▸ ЗАДАНИЕ 1
Перепишите без изменений часть записей, которая начинается со строки, содержащей "I will 144,108.", и продолжается до конца записей, включая обе границы.

В связи с межнациональными и иными массовыми столкновениями в нашей стране в последние годы особо следует сказать о детерминирующем влиянии (специально организованных и стихийно возникающих) слухов на мотивацию террористических, бандитских, разбойных, хулиганских, насильственных, вандалистских и иных массовых преступлений. Будучи локальными, региональными или межнациональными, они мгновенно… Читать ещё >

Мотивация преступления как субъективное отражение объективных причин (реферат, курсовая, диплом, контрольная)

Исследование мотивации уголовно наказуемых деяний в качестве специфической формы психического отражения криминогенных влияний подводит нас к истокам преступного поведения, его главным и определяющим причинам, коренящимся в социальных условиях жизни и деятельности субъекта. Следовательно, речь здесь пойдет о внешних условиях мотивации преступного поведения, включающих в себя социологический (социально-экономический, организационно-управленческий и идейно-воспитательный) и социально-психологический уровни. Их рассмотрение завершит криминологический анализ мотивации преступного поведения как системы.

Исследование мотивации преступного поведения в качестве субъективного отражения объективных явлений и процессов не противоречит причинности и не подменяет ее, поскольку, устанавливая генетическую и содержательную связь причинности и отражения, не следует их отождествлять. Причинные связи хотя и необходимы, но недостаточны для понимания отражения. Отражение является процессом всеобщим, через него осуществляются всеобщая связь и взаимодействие явлений в мире, в том числе и причинная генетическая связь. На всех уровнях существует и причинность как одна из форм всеобщей связи явлений, но связи каузальной. Таким образом, причинность и отражение, будучи механизмами всеобщей связи явлений, не тождественны между собой. Применительно к нашей проблеме первая отвечает на вопрос о причинах мотивации преступного поведения, а второе — о свойствах личности правонарушителя в субъективной форме, в форме мотивации отражать объективные причины преступного поведения.

В то же время мотивация преступного поведения не может рассматриваться вне причинно-следственных связей. Отступление от этого ведет к субъективизму.

Согласно материалистическому пониманию, любое поведение человека, в том числе и преступное, причинно обусловлено.

И эти причины заключены не в самом субъекте, а в тех общественных отношениях, в которые он включается в процессе своей жизни и деятельности. Разработка проблем причинности в криминологии показала, что причинная зависимость преступного поведения от социальных условий многозначна и вероятностна. Она регистрируется лишь на статистическом уровне. Связь между криминогенными явлениями и правонарушителем носит информационный характер[1]. А поскольку причины преступления «растворены» в общей массе информации, получаемой личностью в процессе жизни и деятельности, и «распределены» во времени и пространстве, то действие той или иной причины можно обнаружить лишь в большой массе случаев, на основе закона больших чисел и теории вероятностей. Это приближает криминологию к таким наукам, как статистическая механика или статистическая физика, изучающим макроскопические системы с огромным количеством элементов, начальные координаты и другие параметры которых известны, а условия, от которых они зависят, постоянно меняются.

▸ ИСХОДНЫЕ МАТЕРИАЛЫ
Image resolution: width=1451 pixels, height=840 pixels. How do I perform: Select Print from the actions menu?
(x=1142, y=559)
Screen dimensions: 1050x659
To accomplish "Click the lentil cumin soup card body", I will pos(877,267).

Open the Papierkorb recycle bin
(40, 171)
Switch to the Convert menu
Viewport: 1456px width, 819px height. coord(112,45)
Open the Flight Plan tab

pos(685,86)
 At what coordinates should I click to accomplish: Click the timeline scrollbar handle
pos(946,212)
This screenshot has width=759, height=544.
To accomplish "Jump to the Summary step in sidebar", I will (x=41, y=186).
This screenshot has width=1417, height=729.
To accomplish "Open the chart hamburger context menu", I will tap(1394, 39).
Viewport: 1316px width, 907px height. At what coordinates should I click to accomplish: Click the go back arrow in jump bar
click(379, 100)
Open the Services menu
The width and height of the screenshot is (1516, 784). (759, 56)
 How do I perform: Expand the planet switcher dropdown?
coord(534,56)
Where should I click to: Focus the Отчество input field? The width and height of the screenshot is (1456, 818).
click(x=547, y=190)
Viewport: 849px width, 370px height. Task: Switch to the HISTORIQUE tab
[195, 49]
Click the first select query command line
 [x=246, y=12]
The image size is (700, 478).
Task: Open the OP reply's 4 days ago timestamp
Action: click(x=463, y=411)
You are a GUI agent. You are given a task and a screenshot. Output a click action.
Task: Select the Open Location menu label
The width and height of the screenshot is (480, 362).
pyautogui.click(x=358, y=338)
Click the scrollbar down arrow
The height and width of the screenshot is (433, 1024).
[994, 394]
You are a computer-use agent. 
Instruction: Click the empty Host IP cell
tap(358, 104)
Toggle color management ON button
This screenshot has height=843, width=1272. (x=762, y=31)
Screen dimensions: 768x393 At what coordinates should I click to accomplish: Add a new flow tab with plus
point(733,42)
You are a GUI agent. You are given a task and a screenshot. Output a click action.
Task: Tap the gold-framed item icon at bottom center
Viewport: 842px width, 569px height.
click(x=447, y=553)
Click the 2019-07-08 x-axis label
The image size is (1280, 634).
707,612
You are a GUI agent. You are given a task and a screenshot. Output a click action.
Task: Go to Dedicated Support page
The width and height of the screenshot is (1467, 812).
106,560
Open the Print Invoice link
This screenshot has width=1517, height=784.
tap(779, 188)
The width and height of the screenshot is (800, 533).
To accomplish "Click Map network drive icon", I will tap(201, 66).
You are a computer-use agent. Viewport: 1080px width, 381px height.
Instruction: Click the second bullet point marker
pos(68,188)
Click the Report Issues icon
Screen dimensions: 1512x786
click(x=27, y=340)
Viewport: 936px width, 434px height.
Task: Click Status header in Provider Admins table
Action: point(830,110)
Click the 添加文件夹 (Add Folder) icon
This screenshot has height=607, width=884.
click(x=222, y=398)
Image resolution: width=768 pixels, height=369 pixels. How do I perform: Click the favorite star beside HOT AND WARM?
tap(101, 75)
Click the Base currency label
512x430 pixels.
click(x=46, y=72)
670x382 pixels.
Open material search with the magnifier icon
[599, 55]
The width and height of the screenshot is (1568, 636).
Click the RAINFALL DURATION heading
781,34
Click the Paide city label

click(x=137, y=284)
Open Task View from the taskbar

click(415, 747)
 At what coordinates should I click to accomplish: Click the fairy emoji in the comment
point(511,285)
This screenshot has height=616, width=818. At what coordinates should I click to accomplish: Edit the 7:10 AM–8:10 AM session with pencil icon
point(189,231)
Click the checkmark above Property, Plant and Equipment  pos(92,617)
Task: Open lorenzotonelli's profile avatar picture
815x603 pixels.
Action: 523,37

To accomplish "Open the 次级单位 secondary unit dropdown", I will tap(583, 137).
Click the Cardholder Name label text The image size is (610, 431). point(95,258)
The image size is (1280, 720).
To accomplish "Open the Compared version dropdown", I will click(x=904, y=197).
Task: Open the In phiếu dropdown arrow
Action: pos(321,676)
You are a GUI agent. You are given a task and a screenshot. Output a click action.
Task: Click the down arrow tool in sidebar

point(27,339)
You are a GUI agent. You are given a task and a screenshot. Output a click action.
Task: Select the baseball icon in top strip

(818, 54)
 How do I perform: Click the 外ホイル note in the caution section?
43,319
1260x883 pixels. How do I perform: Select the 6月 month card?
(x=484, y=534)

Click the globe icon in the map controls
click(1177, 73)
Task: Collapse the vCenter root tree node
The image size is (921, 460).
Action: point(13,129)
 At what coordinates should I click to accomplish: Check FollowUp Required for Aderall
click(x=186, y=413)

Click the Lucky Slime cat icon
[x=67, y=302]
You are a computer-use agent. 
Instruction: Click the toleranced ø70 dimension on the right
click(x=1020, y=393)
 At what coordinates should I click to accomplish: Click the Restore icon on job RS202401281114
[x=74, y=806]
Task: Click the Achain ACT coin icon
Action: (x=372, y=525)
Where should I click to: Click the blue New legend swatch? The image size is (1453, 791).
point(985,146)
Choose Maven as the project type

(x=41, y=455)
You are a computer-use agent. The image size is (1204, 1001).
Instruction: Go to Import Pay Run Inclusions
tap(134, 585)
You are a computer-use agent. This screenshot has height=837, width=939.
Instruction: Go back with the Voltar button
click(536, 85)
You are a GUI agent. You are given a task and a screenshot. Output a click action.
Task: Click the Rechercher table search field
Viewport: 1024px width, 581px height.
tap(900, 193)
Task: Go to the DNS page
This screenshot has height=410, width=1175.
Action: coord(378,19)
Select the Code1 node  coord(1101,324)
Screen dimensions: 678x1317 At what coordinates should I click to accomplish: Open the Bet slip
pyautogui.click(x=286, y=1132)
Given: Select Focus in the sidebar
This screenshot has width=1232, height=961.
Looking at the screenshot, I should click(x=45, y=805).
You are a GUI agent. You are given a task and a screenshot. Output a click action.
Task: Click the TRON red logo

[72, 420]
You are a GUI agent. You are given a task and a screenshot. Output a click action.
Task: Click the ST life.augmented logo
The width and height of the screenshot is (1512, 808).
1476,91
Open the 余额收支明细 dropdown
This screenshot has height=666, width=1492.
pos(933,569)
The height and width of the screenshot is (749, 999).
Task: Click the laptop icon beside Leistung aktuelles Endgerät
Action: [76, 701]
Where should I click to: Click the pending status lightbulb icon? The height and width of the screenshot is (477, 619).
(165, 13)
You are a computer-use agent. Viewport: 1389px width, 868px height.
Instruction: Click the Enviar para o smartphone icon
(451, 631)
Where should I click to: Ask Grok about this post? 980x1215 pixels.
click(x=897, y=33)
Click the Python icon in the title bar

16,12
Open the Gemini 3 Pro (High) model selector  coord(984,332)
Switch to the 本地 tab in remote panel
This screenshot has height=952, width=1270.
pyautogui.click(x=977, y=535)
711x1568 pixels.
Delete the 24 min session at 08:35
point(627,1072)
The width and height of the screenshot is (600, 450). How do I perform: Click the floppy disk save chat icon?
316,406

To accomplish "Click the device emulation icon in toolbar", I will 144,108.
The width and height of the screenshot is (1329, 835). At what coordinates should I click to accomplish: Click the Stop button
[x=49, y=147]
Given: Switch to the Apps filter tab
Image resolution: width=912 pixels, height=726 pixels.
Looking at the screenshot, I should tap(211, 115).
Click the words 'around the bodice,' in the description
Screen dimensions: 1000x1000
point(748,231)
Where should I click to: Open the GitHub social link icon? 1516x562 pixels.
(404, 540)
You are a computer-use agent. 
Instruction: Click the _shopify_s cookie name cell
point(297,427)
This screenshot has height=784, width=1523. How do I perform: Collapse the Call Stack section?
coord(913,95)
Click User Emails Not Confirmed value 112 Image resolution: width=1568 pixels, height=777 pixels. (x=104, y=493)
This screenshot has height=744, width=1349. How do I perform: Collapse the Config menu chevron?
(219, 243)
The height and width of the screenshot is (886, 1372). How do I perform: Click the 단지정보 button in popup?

▸ ЗАДАНИЕ 2
Какой характер, согласно фрагменту о мотивации преступного поведения, носит связь между криминогенными явлениями и правонарушителем?

▸ ПРАВИЛЬНЫЙ ОТВЕТ 1
To accomplish "Click the device emulation icon in toolbar", I will 144,108.
The width and height of the screenshot is (1329, 835). At what coordinates should I click to accomplish: Click the Stop button
[x=49, y=147]
Given: Switch to the Apps filter tab
Image resolution: width=912 pixels, height=726 pixels.
Looking at the screenshot, I should tap(211, 115).
Click the words 'around the bodice,' in the description
Screen dimensions: 1000x1000
point(748,231)
Where should I click to: Open the GitHub social link icon? 1516x562 pixels.
(404, 540)
You are a computer-use agent. 
Instruction: Click the _shopify_s cookie name cell
point(297,427)
This screenshot has height=784, width=1523. How do I perform: Collapse the Call Stack section?
coord(913,95)
Click User Emails Not Confirmed value 112 Image resolution: width=1568 pixels, height=777 pixels. (x=104, y=493)
This screenshot has height=744, width=1349. How do I perform: Collapse the Config menu chevron?
(219, 243)
The height and width of the screenshot is (886, 1372). How do I perform: Click the 단지정보 button in popup?

▸ ПРАВИЛЬНЫЙ ОТВЕТ 2
Информационный.